So I was reading this article: https://www.scottaaronson.com/blog/?p=710 and I had an issue with the way he described Rosser's Theorem.
He starts by describing Gödel's Incompleteness Theorems, and mentioning that it doesn't actually prove that a system can't be both complete and consistent, but it does prove that a system can't be both complete and sound.
To quote:
This is the thing that, given a formal system F, constructs a sentence G(F) that’s a mathematical encoding of
“This sentence is not provable in F.”
If F proves G(F), then F proves both that F proves G(F) and that F doesn’t prove G(F), so F is inconsistent (and hence also unsound). Meanwhile, if F proves Not(G(F)), then it “believes” there’s a proof of G(F). So either that proof exists (in which case it would render F inconsistent, by the previous argument), or else it doesn’t exist (in which case F is unsound). The conclusion is that, assuming F is powerful enough to express sentences like G(F) in the first place, it can’t be both sound and complete (that is, it can’t prove all and only the true arithmetical statements).
This all makes perfect sense to me. By assuming $F$ is complete, either we show $F$ is inconsistent, or we show that $F$ can prove it has a proof that it actually doesn't, meaning it is unsound.
To contrast, he brings up Rosser's Theorem, which does show that a system can't be both complete and consistent.
To quote:
In Rosser’s proof, we replace G(F) by a new sentence R(F), which is a mathematical encoding of the following:
“For every proof of this sentence in F, there’s a shorter disproof.”
If F proves R(F), then it also proves that there’s a disproof of R(F) that’s shorter than the proof of R(F) whose existence we just assumed. So we can look for that disproof (since there are only finitely many strings of symbols to check), and either we’ll find it or we won’t—but in either case, we’ll have revealed F to be inconsistent. Meanwhile, if F proves Not(R(F)), then it proves that there is a proof of R(F) with no shorter disproof. So in particular, it proves that there’s a proof of R(F) that’s no longer than the proof of Not(R(F)) whose existence we just assumed. But once again, we can look for that proof (there are only finitely many strings to check), and either we’ll find it or we won’t, and in either case, F is revealed to be inconsistent.
But I have an issue with this. Take the first case. Say $F$ proves $R(F)$. Then that proves that there is a disproof of $R(F)$, specifically one that is shorter than the proof we used to prove $R(F)$. Since we were actually able to prove $R(F)$, the proof we used was finite. So we have a finite amount of symbols to check. So we can see whether or not there is a disproof of $R(F)$ that is shorter. If there is, then we've certainly shown that $F$ is not consistent, since there exists both a proof and a disproof for $R(F)$. However, in the case where there is no disproof for $R(F)$, how does that show $F$ is inconsistent? It definitely shows that $F$ is unsound, since we proved there is a disproof, but there isn't actually one.

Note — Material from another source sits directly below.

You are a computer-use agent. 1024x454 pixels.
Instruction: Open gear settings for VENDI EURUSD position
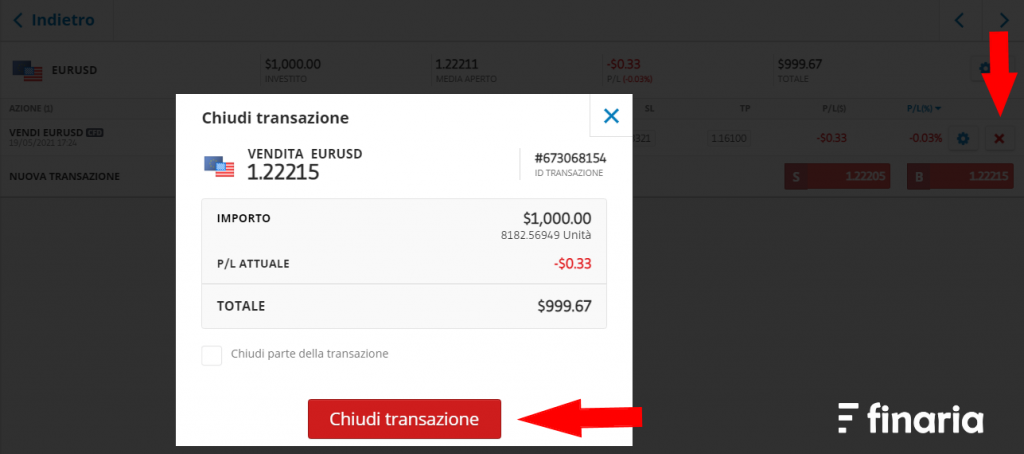click(x=963, y=138)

But I feel like this is the exact same situation we had for Gödel's Theorem. We could show that there was a proof for something, but that proof might not actually exist, meaning our system is unsound. But in that case, we couldn't show that our system was inconsistent. So why can we show our system is inconsistent here? It doesn't feel like anything is different.

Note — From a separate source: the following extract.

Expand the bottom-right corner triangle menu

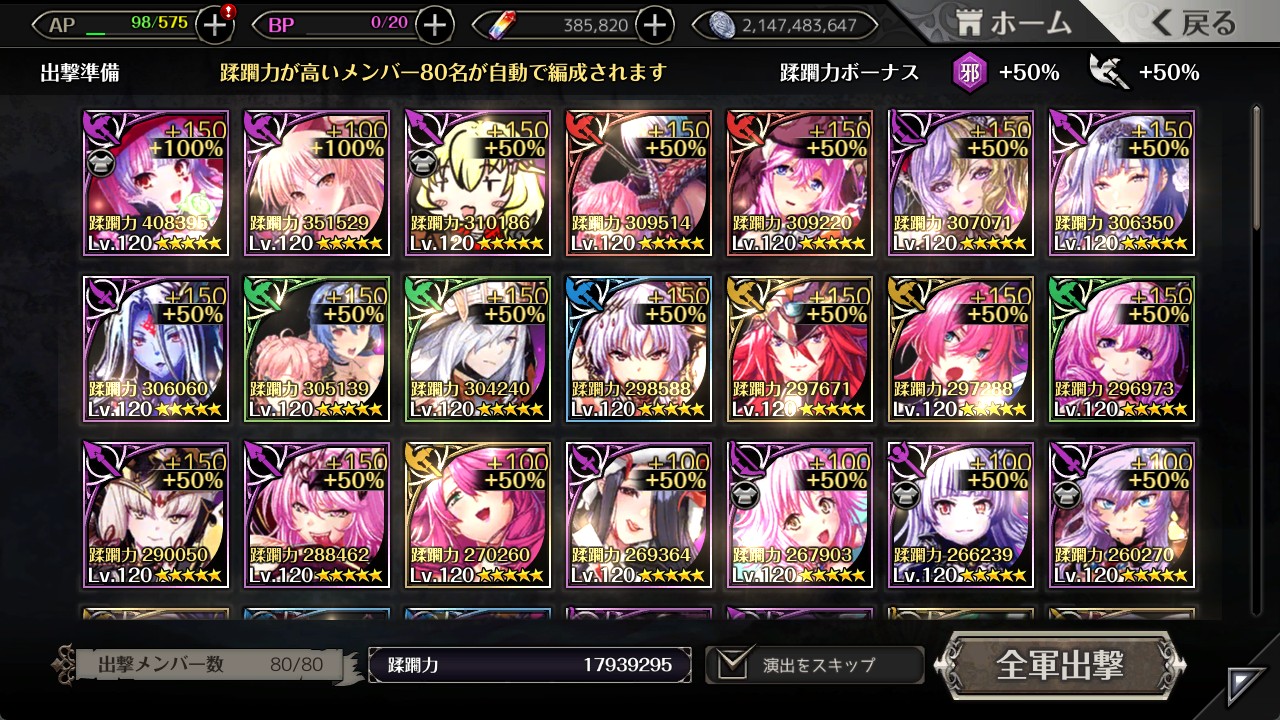tap(1246, 686)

The point is that in this case, $F$ proves there is no shorter disproof of R(F) (since by assumption, $F$ has the requisite strength to examine the finite number of shorter proofs and establish that none are a disproof of the Rosser sentence). Thus it disproves the Rosser sentence, which says just the opposite of that. Therefore it is inconsistent, since the premise was that it proves the Rosser sentence.